Setup Log Event IDs#
Windows Update Events#
- Event ID 19 (WindowsUpdateClient): Installation Successful: Windows successfully installed the following update…
- Event ID 20 (WindowsUpdateClient): Installation Failure: Windows failed to install the following update…
- Event ID 21 (WindowsUpdateClient): Installation Pending: Windows is waiting to install the following update…
System Installation Events#
- Event ID 300 (Setup): The Windows installer has initiated a system restart to complete the installation or update…
Application and Service Logs Event IDs#
PowerShell Logs#
- Event ID 4103 (Microsoft-Windows-PowerShell): PowerShell Pipeline Execution Details.
- Event ID 4104 (Microsoft-Windows-PowerShell): PowerShell Script Block Logging.
Sysmon Logs#
- Event ID 1: Process Creation - Logs the creation of a process, including details like the parent process, command line, hashes, and more.
- Event ID 2: File Creation Time Change - Detects when the creation time of a file is modified.
- Event ID 3: Network Connection - Captures TCP/UDP connections established by a process.
- Event ID 4: Sysmon Service State Changed - Logs when Sysmon starts or shuts down.
- Event ID 5: Process Terminated - Logs when a process ends.
- Event ID 6: Driver Loaded - Captures the loading of kernel-mode drivers or dynamic-link libraries.
- Event ID 7: Image Loaded - Logs the loading of an image (DLL or EXE) into a process.
- Event ID 8: CreateRemoteThread - Logs the creation of a thread in a process by another process, often used in injection techniques.
- Event ID 9: Raw Access Read - Logs processes attempting to read raw disk sectors.
- Event ID 10: Process Access - Captures details of a process accessing another process.
- Event ID 11: File Creation - Logs the creation of new files.
- Event ID 12: Registry Object Added or Deleted - Logs the creation or deletion of registry keys and values.
- Event ID 13: Registry Value Set - Logs when a registry value is modified.
- Event ID 14: Registry Object Renamed - Logs the renaming of registry keys.
- Event ID 15: File Stream Created - Logs the creation of alternate data streams.
- Event ID 16: Sysmon Configuration Change - Logs when the Sysmon configuration is modified.
- Event ID 17: Pipe Created - Logs the creation of named pipes.
- Event ID 18: Pipe Connected - Logs the connection to a named pipe.
- Event ID 19: WMI Event Filter - Captures the creation of WMI event filters.
- Event ID 20: WMI Event Consumer - Logs the creation of WMI event consumers.
- Event ID 21: WMI Event Consumer Binding - Logs the binding between WMI filters and consumers.
- Event ID 22: DNS Query - Captures DNS query requests.
- Event ID 23: File Deleted - Logs when a file is deleted.
- Event ID 24: Clipboard Changed - Logs changes to the clipboard.
- Event ID 25: Process Tampering - Detects tampering with process memory, such as injection.
- Event ID 26: FileShare Access - Logs access to network shares.
- Event ID 27: FileCopy Detected - Captures file copy operations using special tools or APIs.
Windows Defender Logs#
- Event ID 1000 (Windows Defender): Malware Detection.
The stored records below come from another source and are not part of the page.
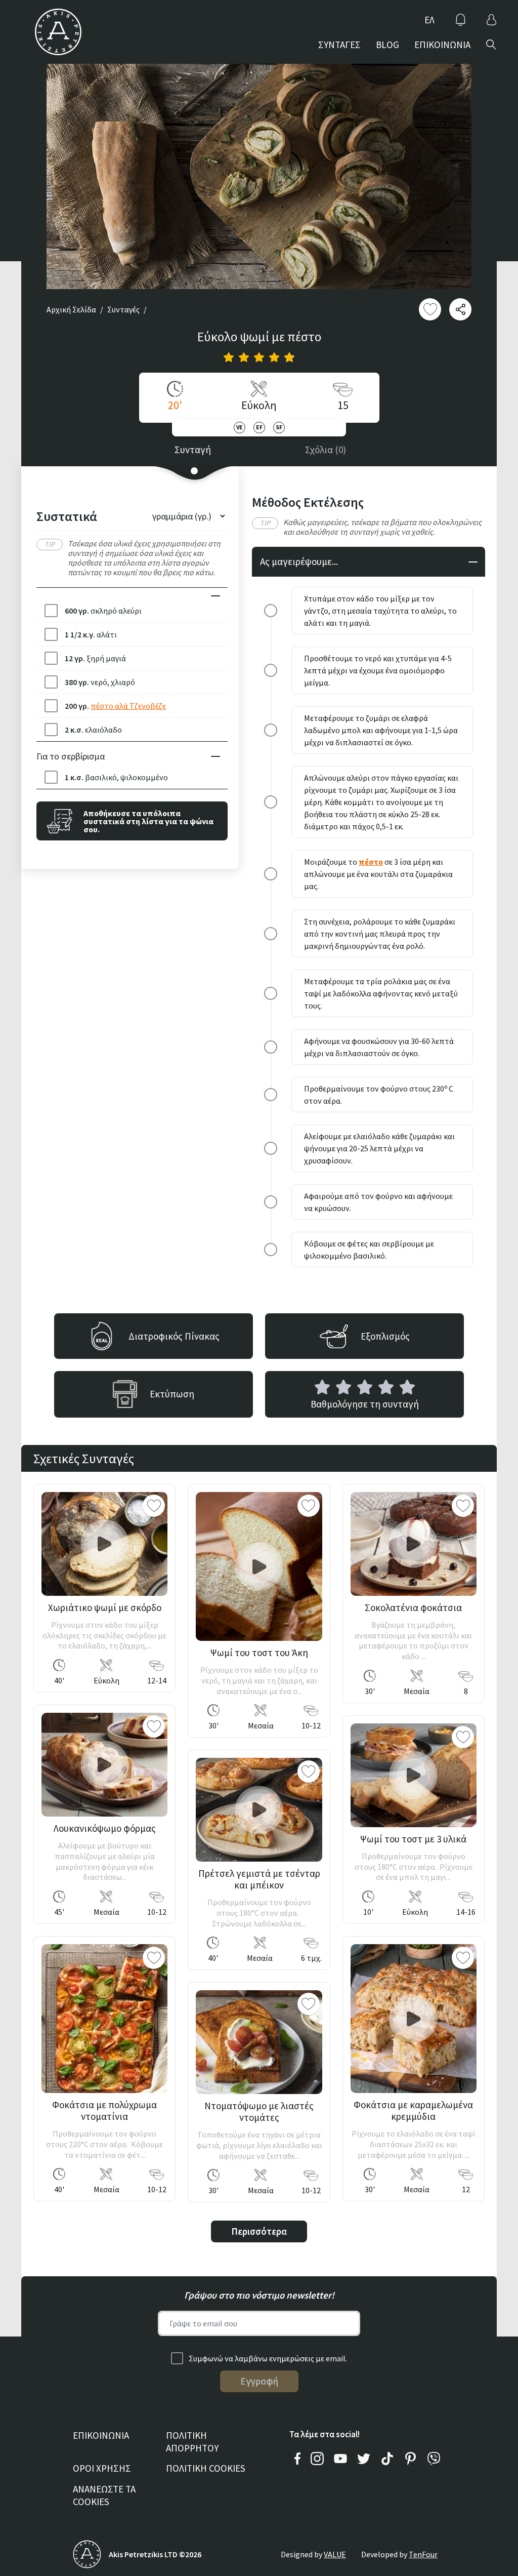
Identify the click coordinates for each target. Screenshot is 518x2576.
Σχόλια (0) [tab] (325, 450)
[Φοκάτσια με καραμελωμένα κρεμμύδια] (414, 2018)
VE (239, 427)
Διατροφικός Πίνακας (174, 1336)
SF (279, 427)
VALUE (335, 2554)
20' (175, 405)
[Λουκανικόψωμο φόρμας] (104, 1765)
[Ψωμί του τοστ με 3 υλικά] (414, 1775)
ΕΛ (429, 20)
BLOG (387, 44)
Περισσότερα (259, 2231)
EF (259, 427)
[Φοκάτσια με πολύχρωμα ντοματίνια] (104, 2018)
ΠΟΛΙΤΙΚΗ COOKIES (205, 2468)
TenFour (423, 2554)
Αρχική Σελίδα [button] (71, 309)
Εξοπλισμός (385, 1336)
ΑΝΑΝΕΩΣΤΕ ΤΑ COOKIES (104, 2495)
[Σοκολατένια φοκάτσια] (414, 1544)
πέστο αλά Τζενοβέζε (128, 706)
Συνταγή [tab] (193, 450)
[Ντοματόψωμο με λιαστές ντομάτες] (259, 2042)
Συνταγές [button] (123, 309)
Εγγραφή (259, 2381)
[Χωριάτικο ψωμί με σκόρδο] (104, 1544)
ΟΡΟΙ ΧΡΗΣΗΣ (102, 2468)
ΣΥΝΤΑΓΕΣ (339, 44)
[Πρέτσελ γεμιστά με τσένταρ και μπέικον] (259, 1810)
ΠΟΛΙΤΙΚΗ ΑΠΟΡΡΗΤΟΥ (192, 2441)
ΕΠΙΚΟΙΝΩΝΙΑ (442, 44)
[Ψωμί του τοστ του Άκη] (259, 1566)
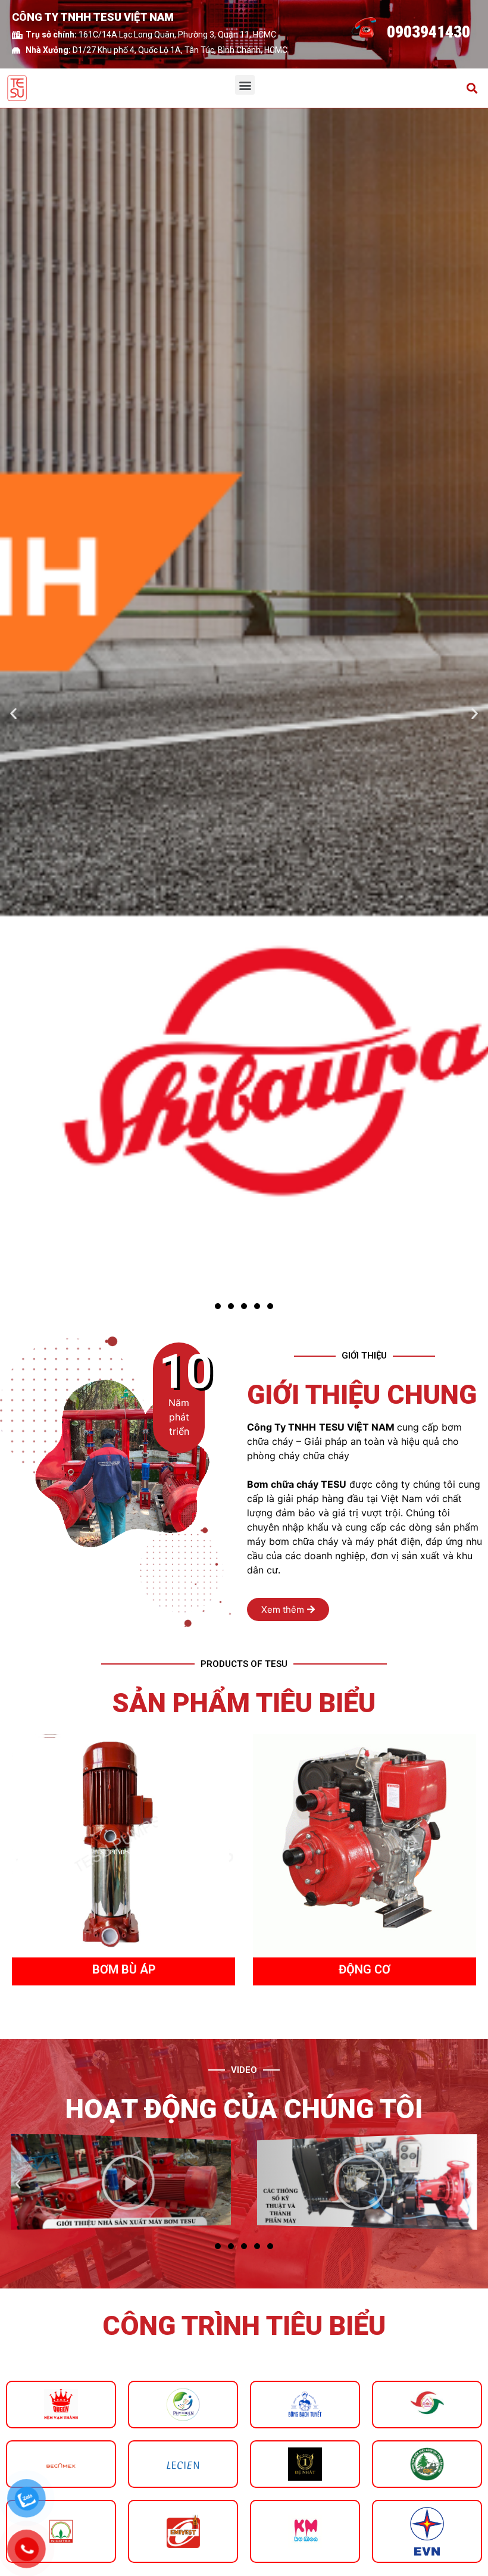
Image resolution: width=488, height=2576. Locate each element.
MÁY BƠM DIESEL (364, 1969)
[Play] (121, 2181)
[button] (245, 85)
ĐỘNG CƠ (123, 1969)
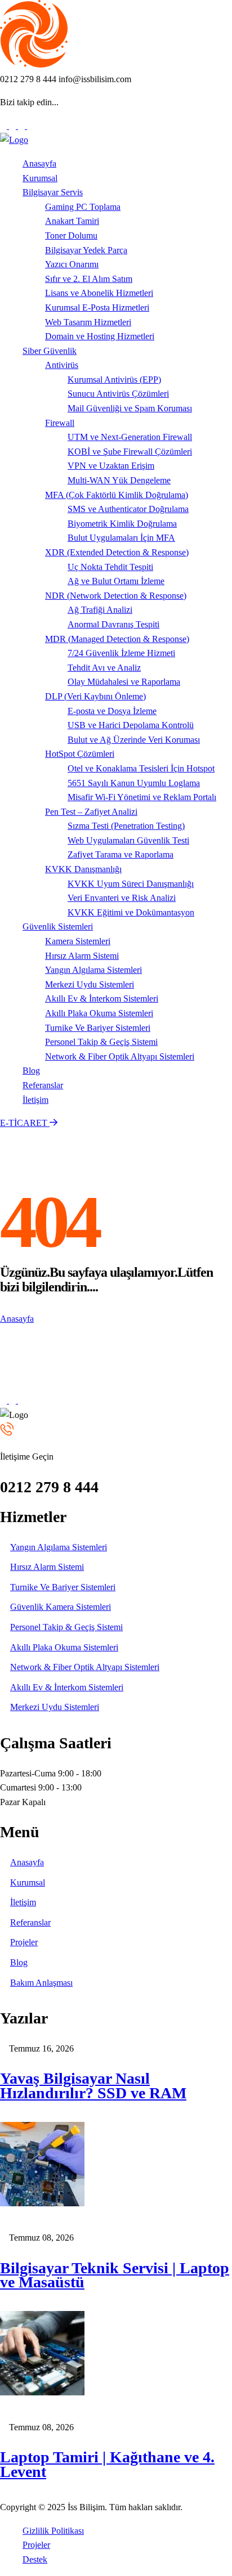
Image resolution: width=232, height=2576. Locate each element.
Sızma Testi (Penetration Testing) (126, 826)
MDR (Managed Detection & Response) (117, 639)
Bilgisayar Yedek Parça (86, 250)
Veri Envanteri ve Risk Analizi (122, 898)
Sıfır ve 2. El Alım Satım (88, 279)
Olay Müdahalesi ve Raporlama (124, 681)
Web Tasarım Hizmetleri (88, 322)
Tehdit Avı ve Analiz (104, 667)
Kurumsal (40, 178)
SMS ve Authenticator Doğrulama (128, 509)
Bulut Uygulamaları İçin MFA (121, 537)
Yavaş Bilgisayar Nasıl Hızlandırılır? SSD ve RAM (93, 2086)
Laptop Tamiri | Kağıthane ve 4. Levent (107, 2464)
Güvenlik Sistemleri (58, 926)
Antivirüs (61, 365)
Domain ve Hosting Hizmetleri (99, 336)
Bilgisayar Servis (53, 192)
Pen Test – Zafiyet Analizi (91, 811)
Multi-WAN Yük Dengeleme (119, 480)
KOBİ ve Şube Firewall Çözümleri (130, 451)
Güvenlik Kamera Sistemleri (60, 1607)
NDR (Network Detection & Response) (115, 595)
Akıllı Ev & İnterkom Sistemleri (101, 998)
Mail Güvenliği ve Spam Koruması (130, 408)
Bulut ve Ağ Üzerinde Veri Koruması (134, 739)
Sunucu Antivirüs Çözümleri (118, 393)
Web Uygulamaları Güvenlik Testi (128, 840)
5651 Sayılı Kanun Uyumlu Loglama (134, 783)
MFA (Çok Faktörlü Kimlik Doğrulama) (116, 495)
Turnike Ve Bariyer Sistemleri (97, 1028)
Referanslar (43, 1085)
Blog (31, 1070)
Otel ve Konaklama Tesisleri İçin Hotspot (141, 768)
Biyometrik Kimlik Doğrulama (122, 523)
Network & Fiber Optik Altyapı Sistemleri (119, 1056)
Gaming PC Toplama (83, 207)
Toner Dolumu (71, 235)
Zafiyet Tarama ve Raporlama (120, 854)
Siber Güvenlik (50, 351)
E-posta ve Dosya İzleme (112, 711)
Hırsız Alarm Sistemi (82, 956)
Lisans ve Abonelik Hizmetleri (99, 293)
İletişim (35, 1100)
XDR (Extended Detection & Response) (117, 552)
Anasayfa (39, 163)
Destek (35, 2559)
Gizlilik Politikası (53, 2530)
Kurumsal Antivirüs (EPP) (114, 379)
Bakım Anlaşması (41, 1982)
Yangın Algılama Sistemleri (93, 970)
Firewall (59, 423)
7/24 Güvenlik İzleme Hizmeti (121, 653)
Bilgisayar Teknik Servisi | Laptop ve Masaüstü (114, 2275)
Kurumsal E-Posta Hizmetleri (97, 307)
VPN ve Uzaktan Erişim (111, 465)
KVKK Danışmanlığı (83, 869)
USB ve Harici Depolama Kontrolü (131, 725)
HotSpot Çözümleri (79, 754)
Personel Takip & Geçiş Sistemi (101, 1042)
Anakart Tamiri (72, 221)
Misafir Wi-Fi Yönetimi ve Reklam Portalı (142, 797)
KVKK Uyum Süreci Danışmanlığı (131, 883)
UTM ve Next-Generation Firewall (130, 437)
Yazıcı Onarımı (72, 264)
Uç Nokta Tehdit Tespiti (110, 567)
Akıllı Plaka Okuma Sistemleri (99, 1013)
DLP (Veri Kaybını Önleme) (95, 696)
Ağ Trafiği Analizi (100, 609)
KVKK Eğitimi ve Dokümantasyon (131, 912)
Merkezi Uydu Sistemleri (89, 984)
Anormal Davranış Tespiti (113, 624)
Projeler (24, 1942)
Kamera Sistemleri (77, 941)
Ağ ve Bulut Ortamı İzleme (116, 581)
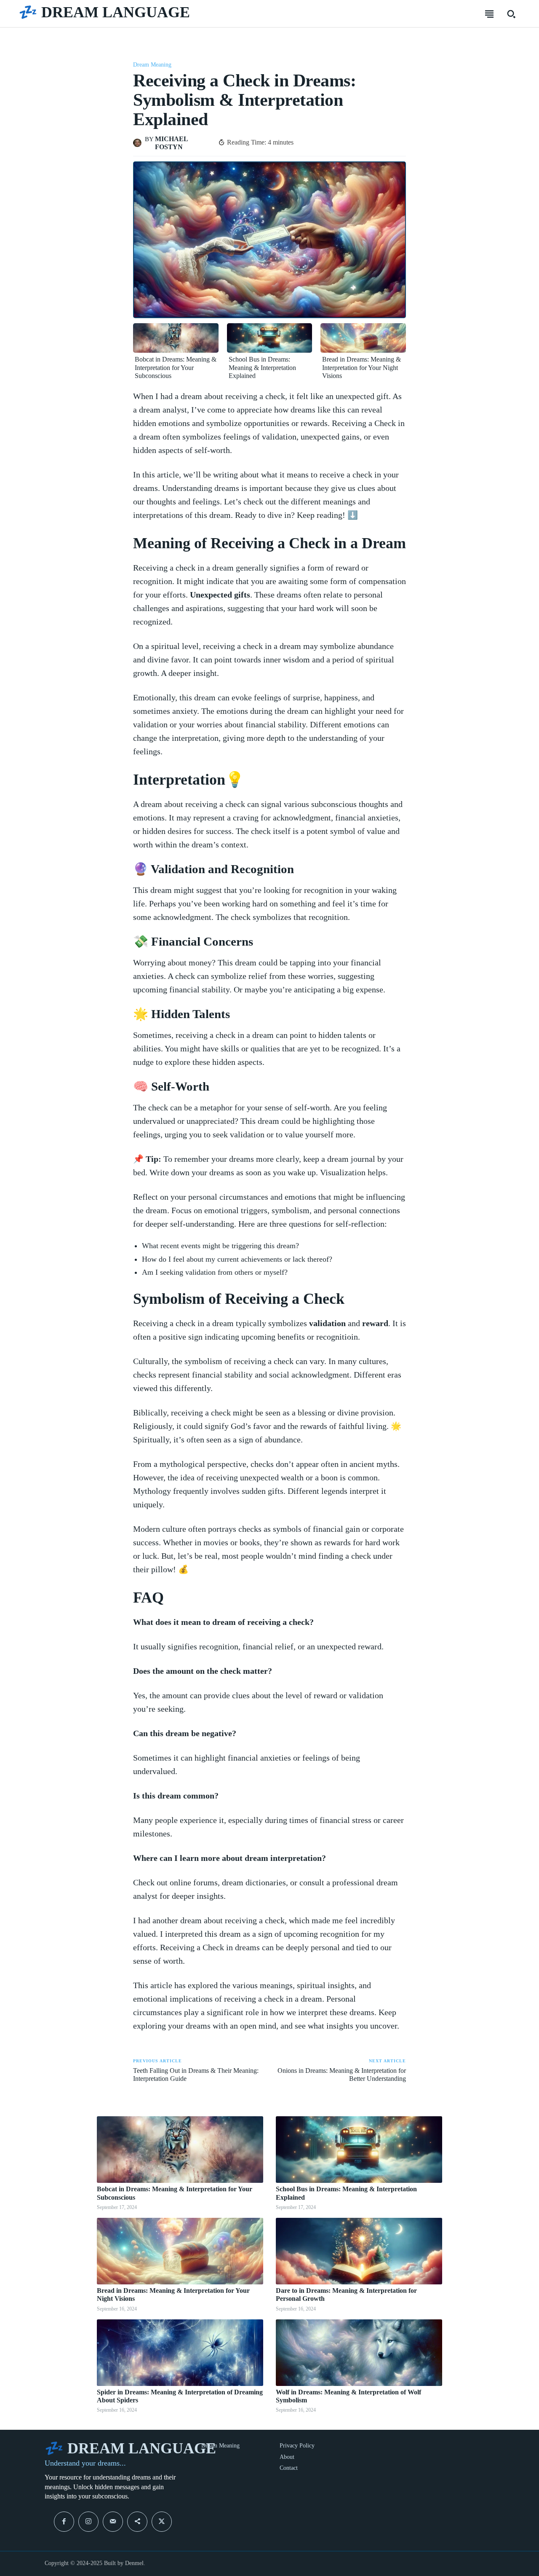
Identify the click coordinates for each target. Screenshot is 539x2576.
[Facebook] (64, 2522)
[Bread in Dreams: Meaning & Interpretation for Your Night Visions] (363, 338)
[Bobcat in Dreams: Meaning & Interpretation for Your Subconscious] (176, 338)
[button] (511, 14)
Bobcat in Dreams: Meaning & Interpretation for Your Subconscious (175, 367)
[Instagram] (88, 2522)
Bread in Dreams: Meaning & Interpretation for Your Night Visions (361, 367)
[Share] (137, 2522)
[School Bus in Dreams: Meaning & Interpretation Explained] (269, 338)
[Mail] (113, 2522)
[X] (162, 2522)
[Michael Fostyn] (139, 143)
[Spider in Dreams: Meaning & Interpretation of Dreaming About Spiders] (180, 2352)
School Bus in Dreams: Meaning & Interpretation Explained (262, 367)
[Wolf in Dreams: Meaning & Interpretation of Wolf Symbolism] (359, 2352)
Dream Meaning (152, 65)
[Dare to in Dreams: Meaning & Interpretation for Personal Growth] (359, 2251)
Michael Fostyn (171, 142)
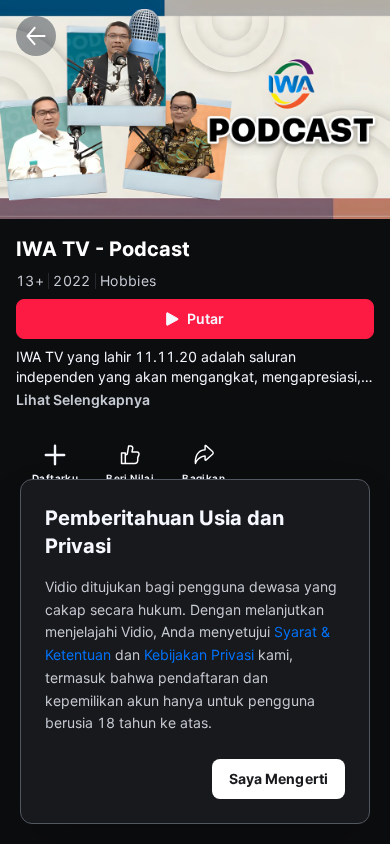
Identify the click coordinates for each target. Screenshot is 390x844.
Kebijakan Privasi (199, 654)
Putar (206, 318)
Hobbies (128, 281)
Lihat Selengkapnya (83, 399)
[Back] (36, 36)
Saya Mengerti (278, 778)
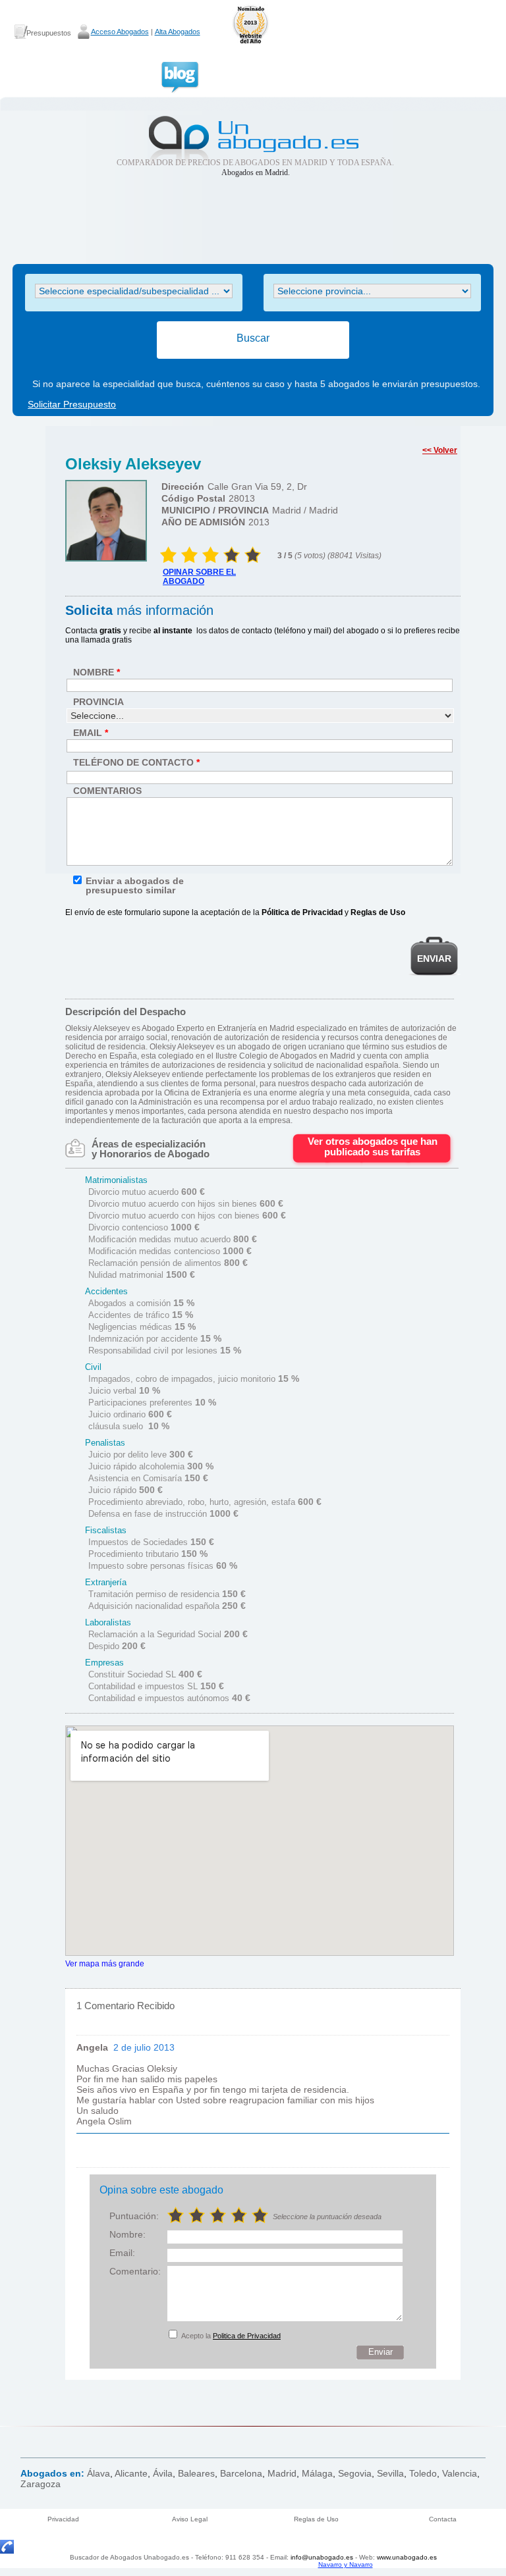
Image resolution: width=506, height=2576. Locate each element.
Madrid (281, 2473)
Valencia (459, 2473)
- Event ID 1116 (Windows Defender): Antivirus scan started.
Task Scheduler Logs#
- Event ID 106 (TaskScheduler): Task registered or updated.
Remote Desktop Services Logs#
- Event ID 1149 (TerminalServices-RemoteConnectionManager): Remote Desktop Services: User authentication succeeded.
- Event ID 4634: An account was logged off.
- Event ID 4647: User initiated logoff.
- Event ID 4648: A logon was attempted using explicit credentials.
- Event ID 5038 (System Integrity): Code integrity determined that the image hash of a file is not valid.
- Event ID 6281 (Audit Failure): Code Integrity determined that the page hashes of an image file are not valid.
- Event ID 4719: System audit policy was changed.
- Event ID 4739: Domain Policy was changed.
- Event ID 4663: An attempt was made to access an object.
- Event ID 5140: A network share object was accessed.